Having a valuable, rare, imperfectly imitable, and non-substitutable resource and capability made them prevail in business. One trait of the Japanese that is a valuable, rare, imperfectly imitable and non-substitutable capability is “Bushido”. “Bushido” is a system of codes and traditions followed by the warrior class of Japan. The code placed particular emphasis on Justice, Courage, Benevolence, Politeness, Truthfulness, Honor, Loyalty, and Self-control. Having all of these traits made them stronger and astute in dealing with their business partners as well as their enemies. Another trait that is a basis for their competitive advantage is what they call kuntou, shugyou, shitsuke, kun’iku, or choubatsu which means discipline.

Their discipline is a very valuable trait which others find it hard to imitate. Since they possess these traits they have overcome their weakness and threats and have fully utilized their strength and opportunities which led them be competent in their field and eventually directed them to their competitive advantage. Another peculiarity that I have observed is their organization, which is one of the four attributes of Jay Barney in evaluating a resource and a capability. In Japan, if you are thinking of exporting something you cannot go straight to retailers and buyers. You will have to offer your product to the chamber of commerce which will then present your products to potential buyers. This system prevents bureaucracy and efficiently manages what comes in to their country. This also minimizes “red tapes” and other forms of corruptions that destroy any business. And because of these traits, Japan successfully focused on their businesses that led to the inventions and innovations of products that made peoples lives even better.
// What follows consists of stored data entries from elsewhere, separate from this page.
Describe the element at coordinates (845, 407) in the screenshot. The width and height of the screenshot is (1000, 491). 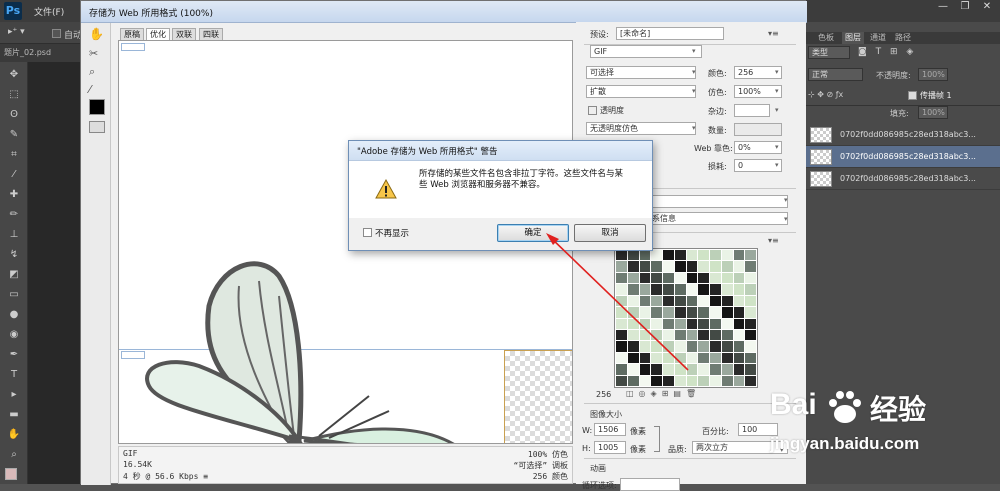
I see `paw-logo-icon` at that location.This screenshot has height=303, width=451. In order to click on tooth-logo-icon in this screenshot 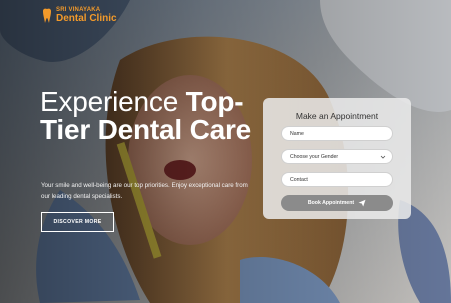, I will do `click(47, 16)`.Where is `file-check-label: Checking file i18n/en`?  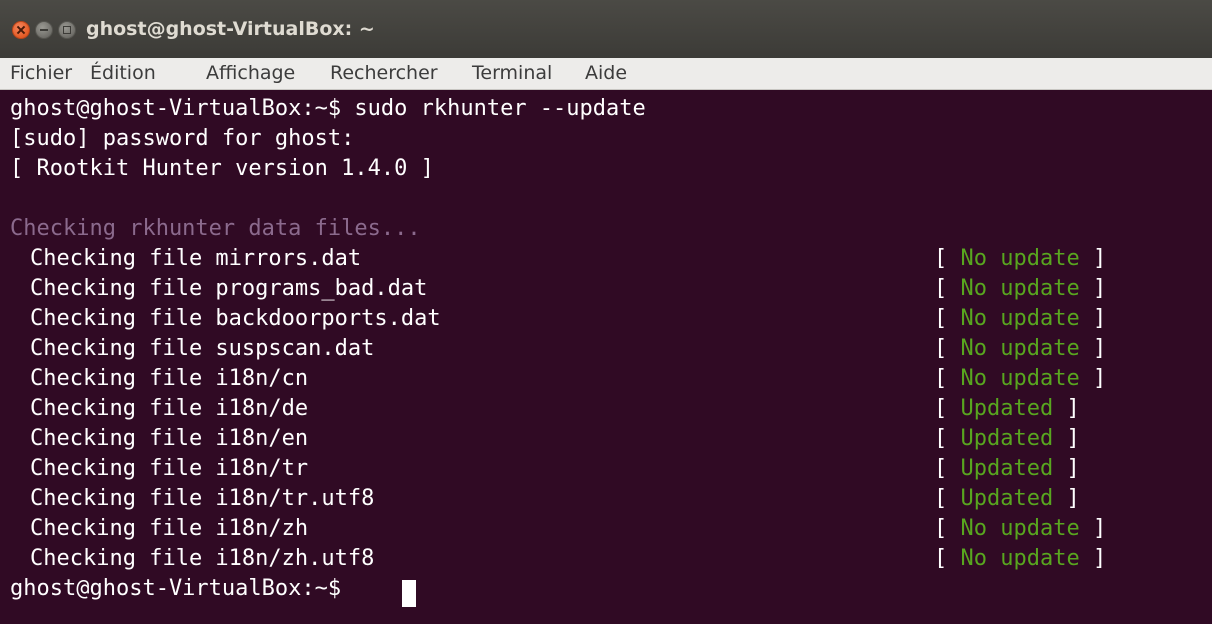
file-check-label: Checking file i18n/en is located at coordinates (170, 438).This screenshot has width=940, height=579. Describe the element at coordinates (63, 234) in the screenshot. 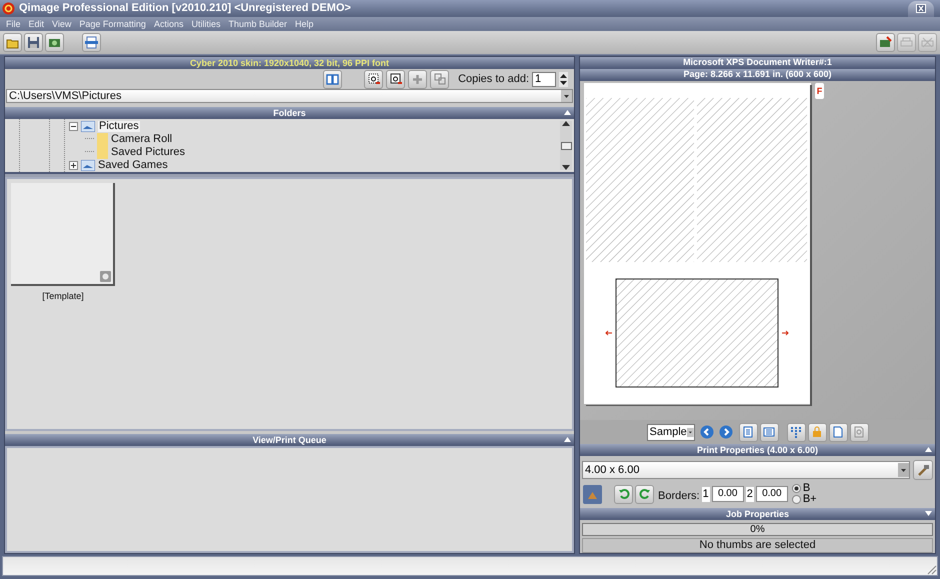

I see `thumbnail` at that location.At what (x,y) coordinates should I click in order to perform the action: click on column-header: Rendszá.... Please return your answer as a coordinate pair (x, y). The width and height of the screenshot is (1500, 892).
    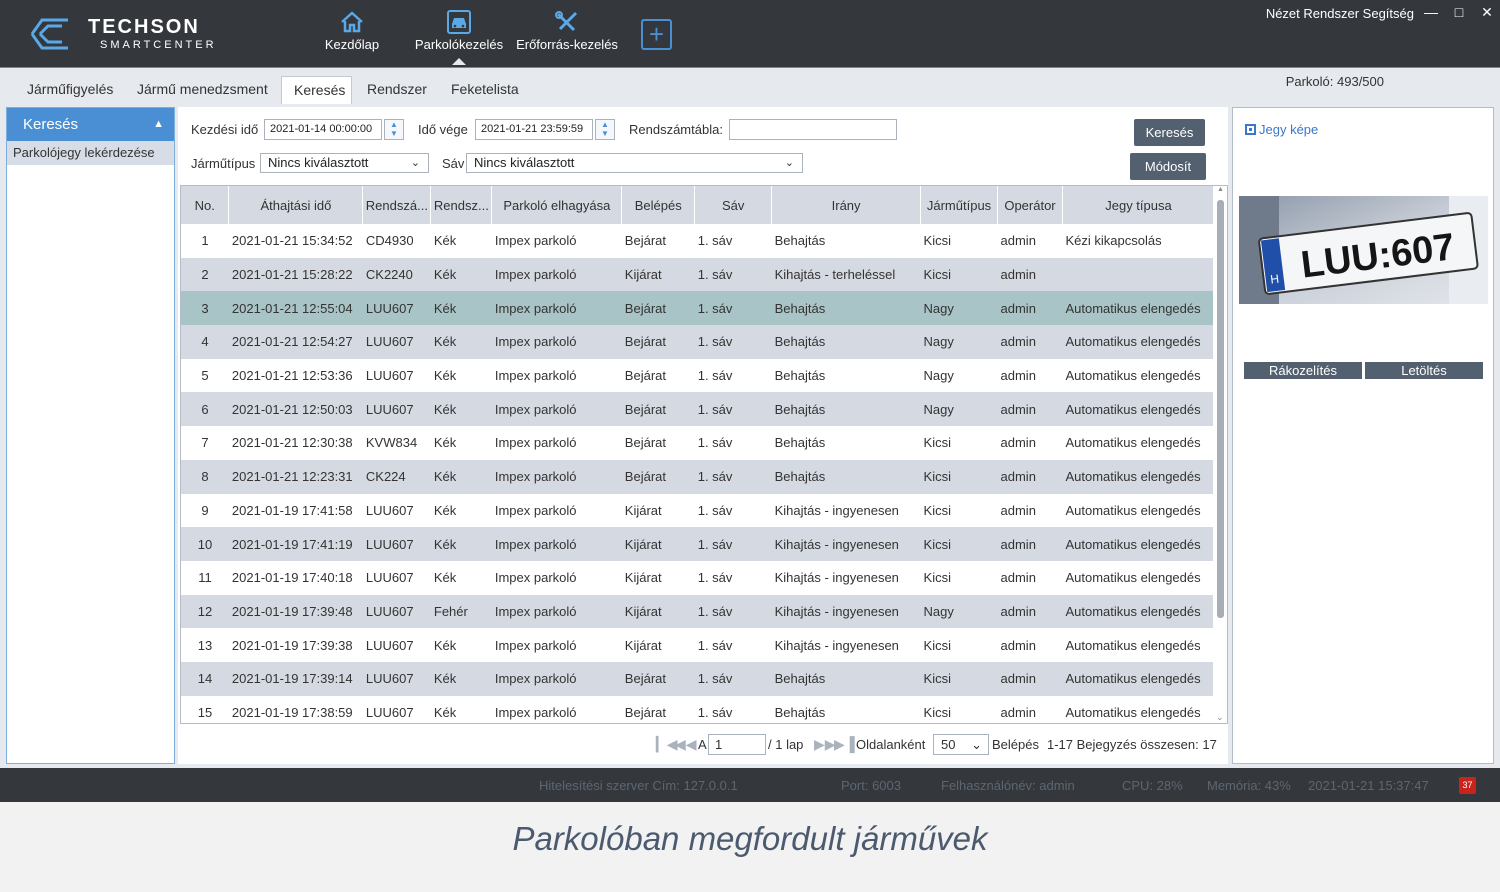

To close, in order to attain competitive advantage we must look for certain resources and capabilities in our firm. We must look around our environment particularly assessing our opportunities, threats, strengths and weakness to associate it with our resources and capabilities. Then we will find our competitive advantage when these resources and capabilities have passed the VIRO or VIRN test. However, we would not stop there. After knowing our competitive advantages we must know how to sustain it. Sustained competitive advantage cannot be created simply by evaluating environmental opportunities and threats, and then conducting business only in high-opportunity, low-threat environments. It depends on the unique resources and capabilities that a firm brings to competition in its environment.

It must be flexible to times and must try to innovate and upgrade itself to become fit to the existing environment. A sustained competitive advantage is achieved only when competitors have tried without success, to duplicate the benefits of the firm’s strategy or when competitors lack the confidence to attempt imitation. Thus by carefully weighing each resource and capability to which is more suitable as a competence for the company and by innovating it to become valuable, rare, hard to imitate, non-substitutable and a formation of a well structured organization, we will not only attain competitive advantages but a well sustained competitive advantage that will endure to the generations to come.